*** Input data ***

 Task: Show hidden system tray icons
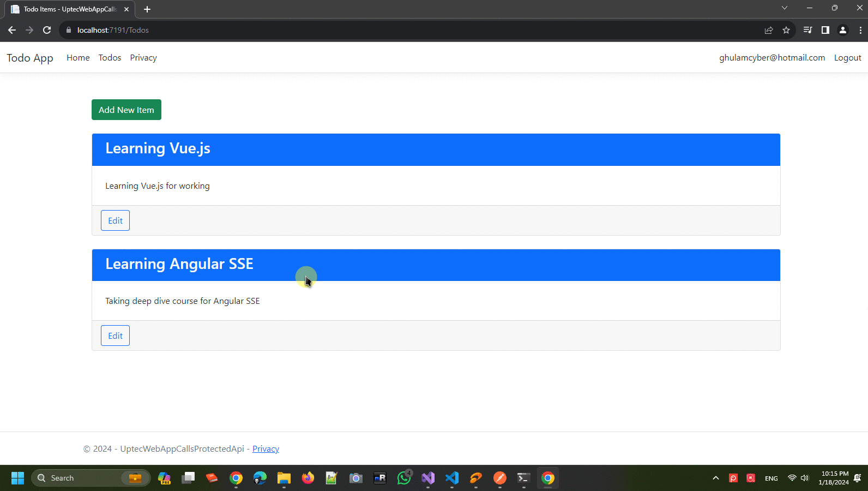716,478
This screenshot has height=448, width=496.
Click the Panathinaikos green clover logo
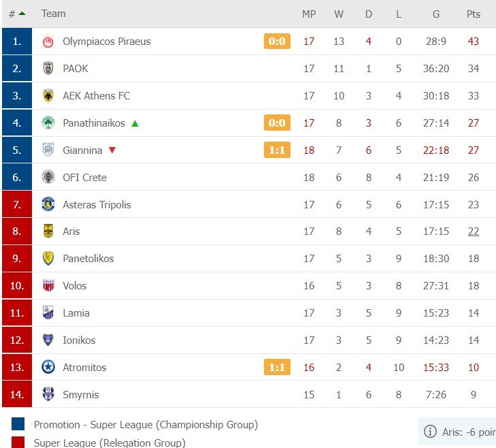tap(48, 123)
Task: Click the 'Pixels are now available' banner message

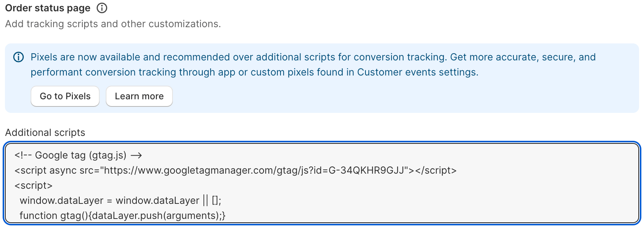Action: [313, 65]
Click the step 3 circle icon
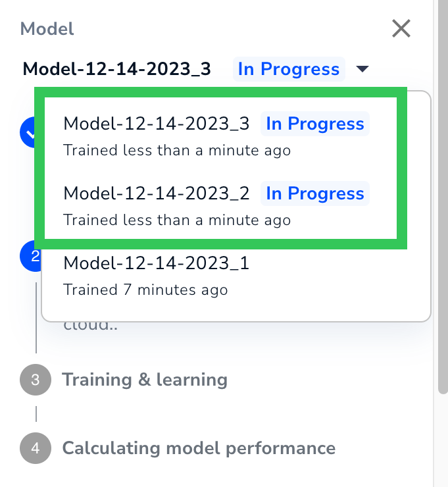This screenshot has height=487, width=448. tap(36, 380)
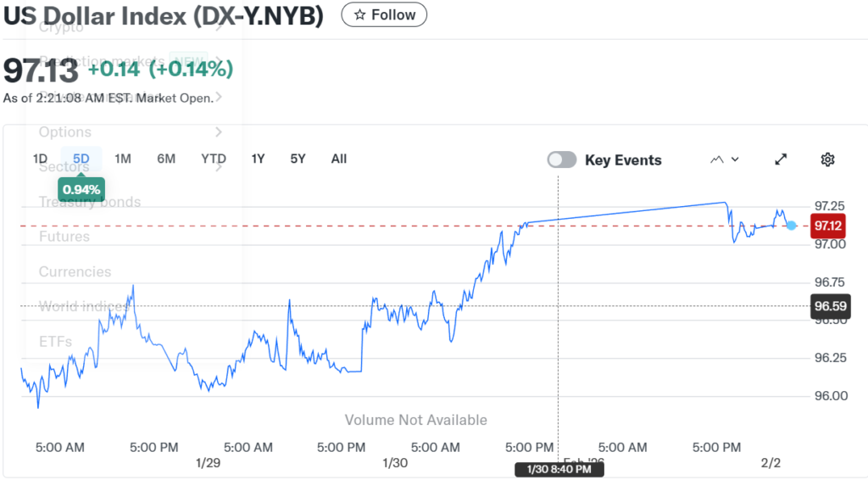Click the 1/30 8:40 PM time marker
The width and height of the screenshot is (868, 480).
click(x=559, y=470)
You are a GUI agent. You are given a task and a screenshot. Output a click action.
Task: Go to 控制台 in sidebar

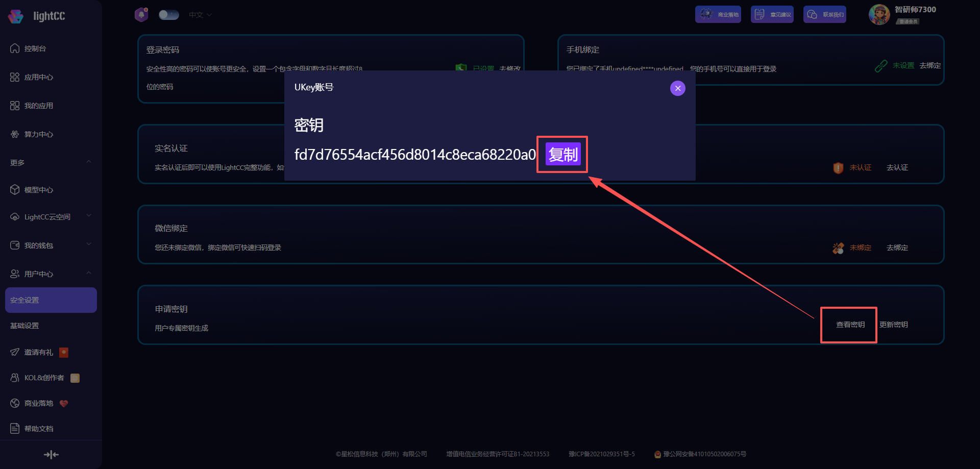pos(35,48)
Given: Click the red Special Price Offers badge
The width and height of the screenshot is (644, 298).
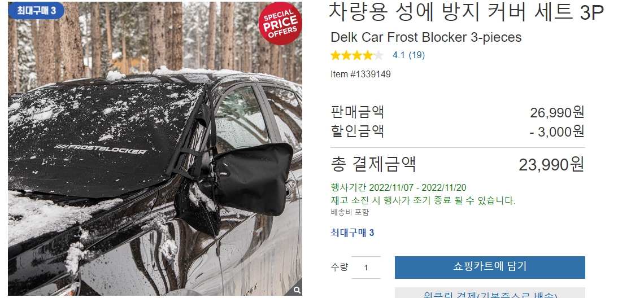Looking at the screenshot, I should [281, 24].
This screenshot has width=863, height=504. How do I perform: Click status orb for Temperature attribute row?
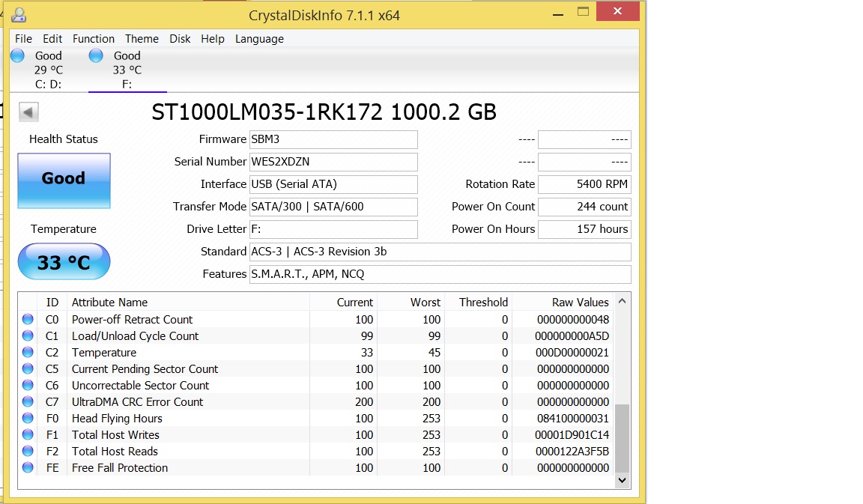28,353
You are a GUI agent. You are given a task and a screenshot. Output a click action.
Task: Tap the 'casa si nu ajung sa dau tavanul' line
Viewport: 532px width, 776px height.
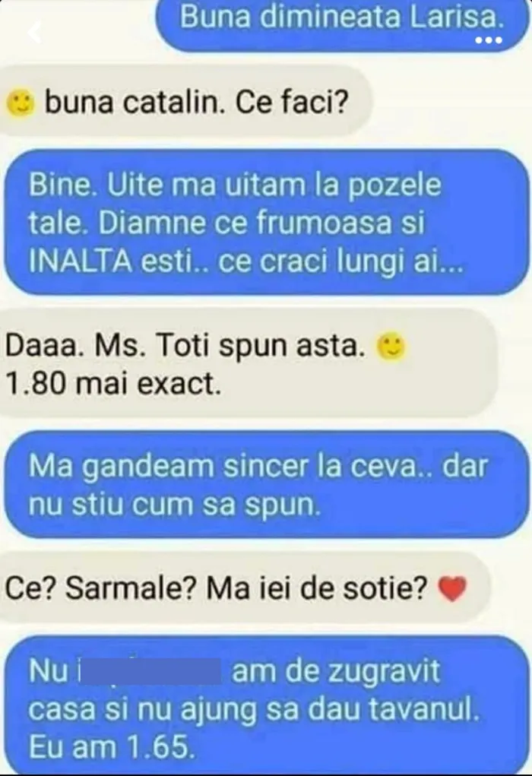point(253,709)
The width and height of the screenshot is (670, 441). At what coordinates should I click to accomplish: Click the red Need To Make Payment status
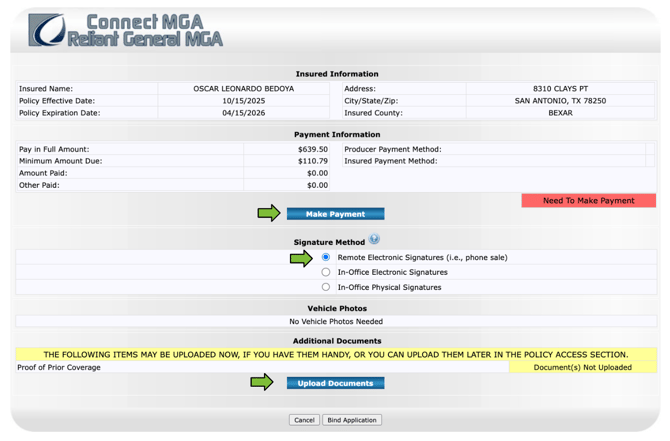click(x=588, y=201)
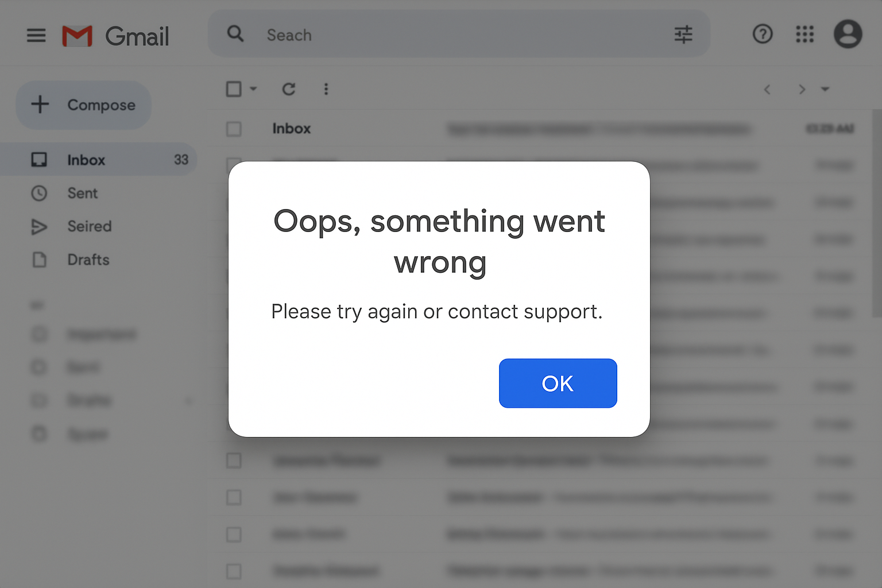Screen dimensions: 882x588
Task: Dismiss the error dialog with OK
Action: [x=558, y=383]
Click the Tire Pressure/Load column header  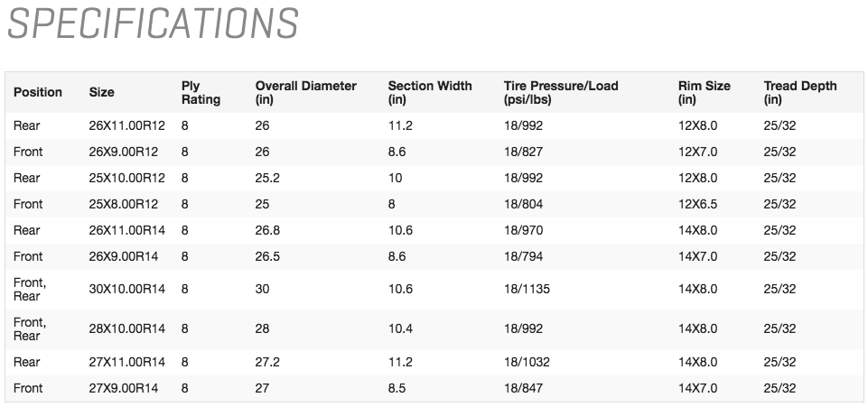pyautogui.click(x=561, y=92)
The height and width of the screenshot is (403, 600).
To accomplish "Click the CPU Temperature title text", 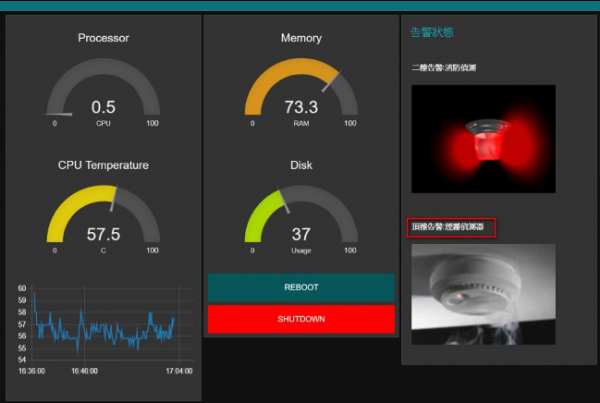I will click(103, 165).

***

- Task directions -
Give back exactly the lines above that run from the one with "This screenshot has height=448, width=496." to the one with "Given: Click the", including both, with the pictures left out.

- Your solution -
This screenshot has height=448, width=496.
Click the Panathinaikos green clover logo
tap(48, 123)
Task: Click the 'Pixels are now available' banner message

Action: [313, 65]
Click the step 3 circle icon
This screenshot has height=487, width=448. tap(36, 380)
Click the 1/30 8:40 PM time marker
The width and height of the screenshot is (868, 480).
click(x=559, y=470)
You are a GUI agent. You are given a task and a screenshot. Output a click action.
Task: Go to 控制台 in sidebar

pos(35,48)
Given: Click the red Special Price Offers badge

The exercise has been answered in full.